##### Given passage #####

The Language Instinct: How the Mind Creates Language

Home > Nonfiction > The Language Instinct: How the Mind Creates Language > Page 14
The Language Instinct: How the Mind Creates Language Page 14

by Steven Pinker


  The idea that the human mind is designed to use abstract variables and data structures used to be, and in some circles still is, a shocking and revolutionary claim, because the structures have no direct counterpart in the child’s experience. Some of the organization of grammar would have to be there from the start, part of the language-learning mechanism that allows children to make sense out of the noises they hear from their parents. The details of syntax have figured prominently in the history of psychology, because they are a case where complexity in the mind is not caused by learning; learning is caused by complexity in the mind. And that was real news.

  Words, Words, Words

  The word glamour comes from the word grammar, and since the Chomskyan revolution the etymology has been fitting. Who could not be dazzled by the creative power of the mental grammar, by its ability to convey an infinite number of thoughts with a finite set of rules? There has been a book on mind and matter called Grammatical Man, and a Nobel Prize lecture comparing the machinery of life to a generative grammar. Chomsky has been interviewed in Rolling Stone and alluded to on Saturday Night Live. In Woody Allen’s story “The Whore of Mensa,” the patron asks, “Suppose I wanted Noam Chomsky explained to me by two girls?” “It’d cost you,” she replies.

  Unlike the mental grammar, the mental dictionary has had no cachet. It seems like nothing more than a humdrum list of words, each transcribed into the head by dull-witted rote memorization. In the preface to his Dictionary, Samuel Johnson wrote:

  It is the fate of those who dwell at the lower employments of life, to be rather driven by the fear of evil, than attracted by the prospect of good; to be exposed to censure, without hope of praise; to be disgraced by miscarriage, or punished for neglect, where success would have been without applause, and diligence without reward.

  Among these unhappy mortals is the writer of dictionaries.

##### Listed entries #####

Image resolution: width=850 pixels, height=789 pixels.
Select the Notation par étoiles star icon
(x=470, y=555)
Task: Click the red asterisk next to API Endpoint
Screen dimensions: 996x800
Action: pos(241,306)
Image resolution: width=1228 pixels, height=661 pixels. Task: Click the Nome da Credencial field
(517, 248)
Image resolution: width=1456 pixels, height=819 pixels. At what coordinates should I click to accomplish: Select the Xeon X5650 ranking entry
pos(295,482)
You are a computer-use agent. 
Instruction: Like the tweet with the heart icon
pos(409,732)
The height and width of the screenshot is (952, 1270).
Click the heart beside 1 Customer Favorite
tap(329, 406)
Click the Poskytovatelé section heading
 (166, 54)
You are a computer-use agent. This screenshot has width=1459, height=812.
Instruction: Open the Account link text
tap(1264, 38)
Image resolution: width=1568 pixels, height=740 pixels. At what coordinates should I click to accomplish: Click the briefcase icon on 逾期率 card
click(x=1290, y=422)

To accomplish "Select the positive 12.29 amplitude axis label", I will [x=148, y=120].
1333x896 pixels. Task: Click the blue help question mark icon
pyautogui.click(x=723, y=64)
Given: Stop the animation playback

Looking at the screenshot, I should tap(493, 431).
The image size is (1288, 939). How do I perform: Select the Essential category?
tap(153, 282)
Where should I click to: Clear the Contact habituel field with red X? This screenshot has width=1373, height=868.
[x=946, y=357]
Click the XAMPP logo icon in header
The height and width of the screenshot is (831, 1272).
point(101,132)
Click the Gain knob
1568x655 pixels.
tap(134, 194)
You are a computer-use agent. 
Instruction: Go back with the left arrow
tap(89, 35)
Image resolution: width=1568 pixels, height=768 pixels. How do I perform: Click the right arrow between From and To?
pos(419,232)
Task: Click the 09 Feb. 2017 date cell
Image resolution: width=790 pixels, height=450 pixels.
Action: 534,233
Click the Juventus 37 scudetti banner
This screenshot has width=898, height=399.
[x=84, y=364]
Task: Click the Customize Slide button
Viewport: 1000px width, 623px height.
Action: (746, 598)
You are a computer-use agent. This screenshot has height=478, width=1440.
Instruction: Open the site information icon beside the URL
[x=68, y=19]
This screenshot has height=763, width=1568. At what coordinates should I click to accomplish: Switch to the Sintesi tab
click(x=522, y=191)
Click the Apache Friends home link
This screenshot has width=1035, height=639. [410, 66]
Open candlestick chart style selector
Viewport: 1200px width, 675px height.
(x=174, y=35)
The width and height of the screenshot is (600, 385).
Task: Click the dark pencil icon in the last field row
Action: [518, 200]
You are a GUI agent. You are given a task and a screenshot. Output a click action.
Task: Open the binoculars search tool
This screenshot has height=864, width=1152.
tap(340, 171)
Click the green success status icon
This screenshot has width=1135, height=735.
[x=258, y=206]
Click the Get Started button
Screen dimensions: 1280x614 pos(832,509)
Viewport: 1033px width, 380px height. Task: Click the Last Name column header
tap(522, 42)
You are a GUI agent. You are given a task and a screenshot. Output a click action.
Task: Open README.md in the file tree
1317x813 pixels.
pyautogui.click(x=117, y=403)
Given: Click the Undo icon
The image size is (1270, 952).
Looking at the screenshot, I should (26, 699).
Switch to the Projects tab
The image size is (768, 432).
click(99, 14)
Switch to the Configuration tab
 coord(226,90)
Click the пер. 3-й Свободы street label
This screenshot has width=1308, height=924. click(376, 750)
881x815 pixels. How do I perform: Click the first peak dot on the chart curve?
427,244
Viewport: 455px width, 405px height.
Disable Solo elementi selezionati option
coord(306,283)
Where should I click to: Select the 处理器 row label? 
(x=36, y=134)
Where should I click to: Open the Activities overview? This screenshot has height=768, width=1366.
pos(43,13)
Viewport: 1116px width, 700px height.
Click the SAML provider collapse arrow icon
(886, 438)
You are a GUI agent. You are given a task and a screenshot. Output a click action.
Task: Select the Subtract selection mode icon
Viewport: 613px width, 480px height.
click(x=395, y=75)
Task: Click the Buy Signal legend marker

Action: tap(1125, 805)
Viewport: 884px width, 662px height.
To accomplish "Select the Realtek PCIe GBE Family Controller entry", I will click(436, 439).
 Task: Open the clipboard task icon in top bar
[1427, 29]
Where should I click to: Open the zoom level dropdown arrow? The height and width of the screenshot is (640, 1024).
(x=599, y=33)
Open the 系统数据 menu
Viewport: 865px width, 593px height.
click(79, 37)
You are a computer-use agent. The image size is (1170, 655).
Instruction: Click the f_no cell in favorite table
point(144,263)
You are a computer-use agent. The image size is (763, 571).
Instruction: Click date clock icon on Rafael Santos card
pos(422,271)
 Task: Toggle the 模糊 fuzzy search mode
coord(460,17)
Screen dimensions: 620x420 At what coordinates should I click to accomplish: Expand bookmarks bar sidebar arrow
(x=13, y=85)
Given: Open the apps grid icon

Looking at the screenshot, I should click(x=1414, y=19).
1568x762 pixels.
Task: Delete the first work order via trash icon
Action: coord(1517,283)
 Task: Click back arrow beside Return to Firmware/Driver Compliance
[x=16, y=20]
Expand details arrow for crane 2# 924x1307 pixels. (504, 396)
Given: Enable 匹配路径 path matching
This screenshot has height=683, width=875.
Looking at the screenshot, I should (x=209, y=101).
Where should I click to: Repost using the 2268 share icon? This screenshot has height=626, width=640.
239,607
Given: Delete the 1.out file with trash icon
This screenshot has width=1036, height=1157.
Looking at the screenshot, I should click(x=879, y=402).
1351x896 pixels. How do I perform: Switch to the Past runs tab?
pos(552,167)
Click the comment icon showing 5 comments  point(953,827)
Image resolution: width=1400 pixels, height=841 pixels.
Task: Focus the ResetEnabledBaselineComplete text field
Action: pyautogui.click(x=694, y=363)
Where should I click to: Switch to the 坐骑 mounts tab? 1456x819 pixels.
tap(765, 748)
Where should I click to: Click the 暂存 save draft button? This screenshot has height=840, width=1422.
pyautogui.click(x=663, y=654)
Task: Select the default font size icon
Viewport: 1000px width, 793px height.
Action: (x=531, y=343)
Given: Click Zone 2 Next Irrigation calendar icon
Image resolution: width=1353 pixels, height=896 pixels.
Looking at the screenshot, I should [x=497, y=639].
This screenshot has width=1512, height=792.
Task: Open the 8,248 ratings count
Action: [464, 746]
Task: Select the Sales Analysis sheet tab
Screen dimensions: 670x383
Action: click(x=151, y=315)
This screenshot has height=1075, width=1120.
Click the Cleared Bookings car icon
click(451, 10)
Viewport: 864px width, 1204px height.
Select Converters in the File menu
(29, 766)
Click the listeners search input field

#####

## Set task 1
Answer from the excerpt on grammar and words:
(a) According to the first paragraph, what is caused by complexity in the mind?
(b) Which word does the excerpt say comes from the word grammar?
(c) Whose preface to a Dictionary is quoted?
## Set task 2
Carry the excerpt on grammar and words forward from its final sentence.
The lines above are separate material, unrelated to the excerpt on grammar and words.

## Expected output 1
(a) Learning.
(b) Glamour.
(c) Samuel Johnson's.

## Expected output 2
  Johnson’s own dictionary defines lexicographer as “a harmless drudge, that busies himself in tracing the original, and detailing the signification of words.”

  In this chapter we will see that the stereotype is unfair. The world of words is just as wondrous as the world of syntax, or even more so. For not only are people as infinitely creative with words as they are with phrases and sentences, but memorizing individual words demands its own special virtuosity.

  Recall the wug-test, passed by any preschooler: “Here is a wug. Now there are two of them. There are two___.” Before being so challenged, the child has neither heard anyone say, nor been rewarded for saying, the word wugs. Therefore words are not simply retrieved from a mental archive. People must have a mental rule for generating new words from old ones, something like “To form the plural of a noun, add the suffix -s.” The engineering trick behind human language—its being a discrete combinatorial system—is used in at least two different places: sentences and phrases are built out of words by the rules of syntax, and the words themselves are built out of smaller bits by another set of rules, the rules of “morphology.”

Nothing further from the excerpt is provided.